WHY UKRAINIANS WON’T SETTLE FOR A CEASEFIRE

Svitlana Morenets

The Spectator

Mar 2, 2023

 

Growing up as a Ukrainian means being acquainted with death when you are too young to know much about life. When I was a teenager, I saw dozens of coffins being brought to my hometown from Vladimir Putin’s war in the Donbas. Now, I am seeing my friends go to war – and, like so many thousands of Ukrainians, die. One was buried last month: Maksym Burda, a 25-year-old wedding photographer. Another friend went to war this week.  This friend, an artist, had just five weeks of accelerated training: now he’s an infantry soldier in one of the hottest spots on the Dobas front. He has been provided with a weapon, bulletproof vest, a helmet and a second-hand first-aid kit – far more than soldiers were given after the 2014 invasion. I doubt that the first owner of that kit is still alive. My friends and I will send him a new one, and we hope that the tourniquets we have chosen will work, if needed. Those meeting the Nato standard are expensive and vanishingly rare. Most Ukrainian families end up buying domestic tourniquets or those made in China. But low-quality ones not only do not help – they kill.

Material supplied:
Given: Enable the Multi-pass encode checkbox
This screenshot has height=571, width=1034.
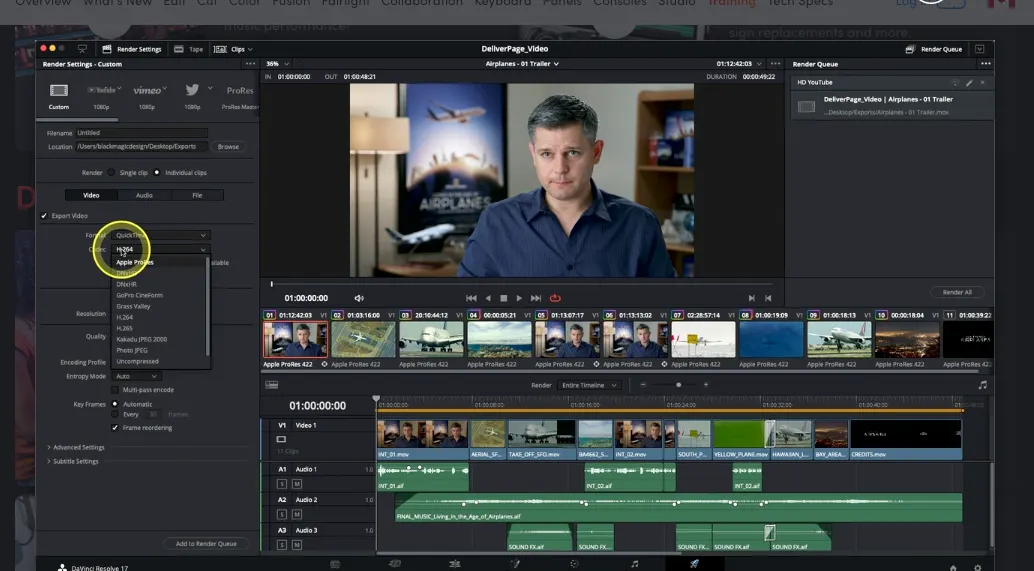Looking at the screenshot, I should click(115, 390).
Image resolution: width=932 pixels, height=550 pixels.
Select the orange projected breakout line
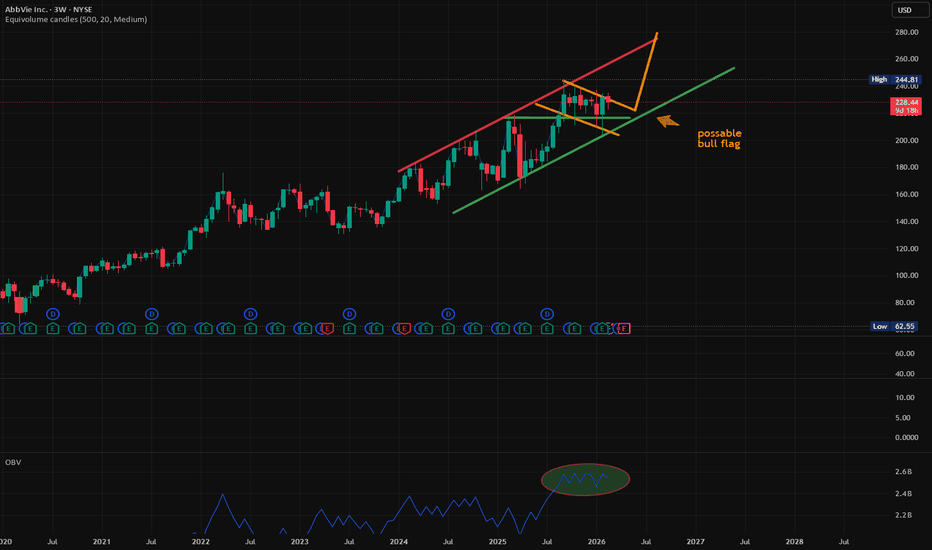pos(647,70)
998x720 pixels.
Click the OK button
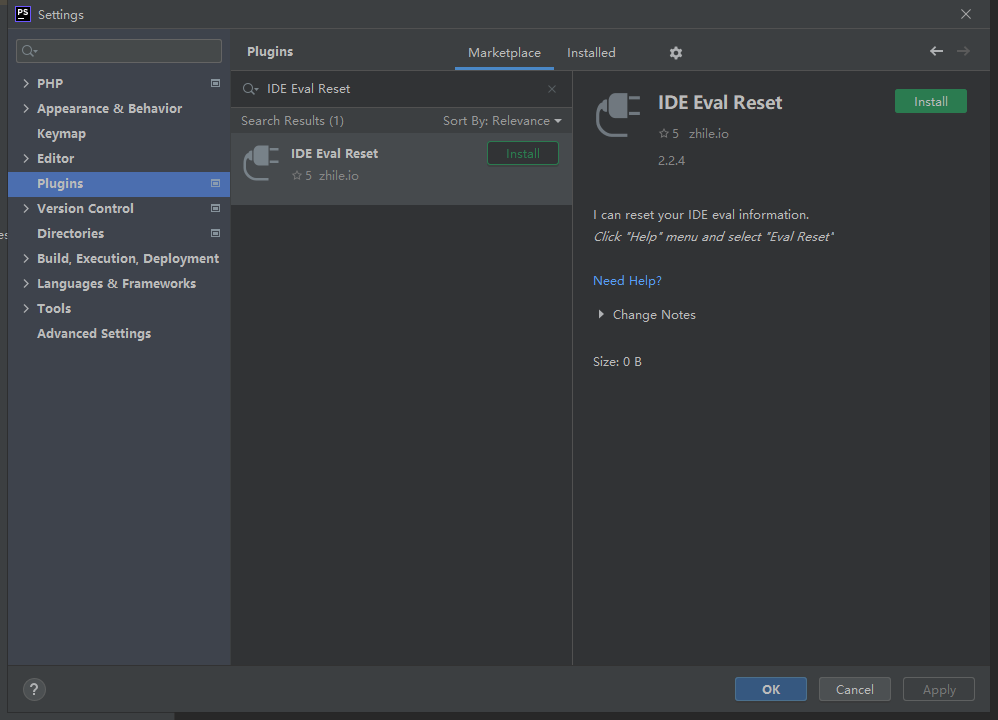(770, 689)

Apply what you read:
• 1. In the ceasefire article above, why do most Ukrainian families end up buying domestic or Chinese-made tourniquets? Answer in one to three sentences.
• 2. Translate this sentence from the ceasefire article into Spanish: "Growing up as a Ukrainian means being acquainted with death when you are too young to know much about life."

Task-by-task outputs:
• 1. Most Ukrainian families buy domestic or Chinese-made tourniquets because those that meet the Nato standard are expensive and vanishingly rare.

• 2. Crecer siendo ucraniano significa conocer la muerte cuando eres demasiado joven para saber mucho de la vida.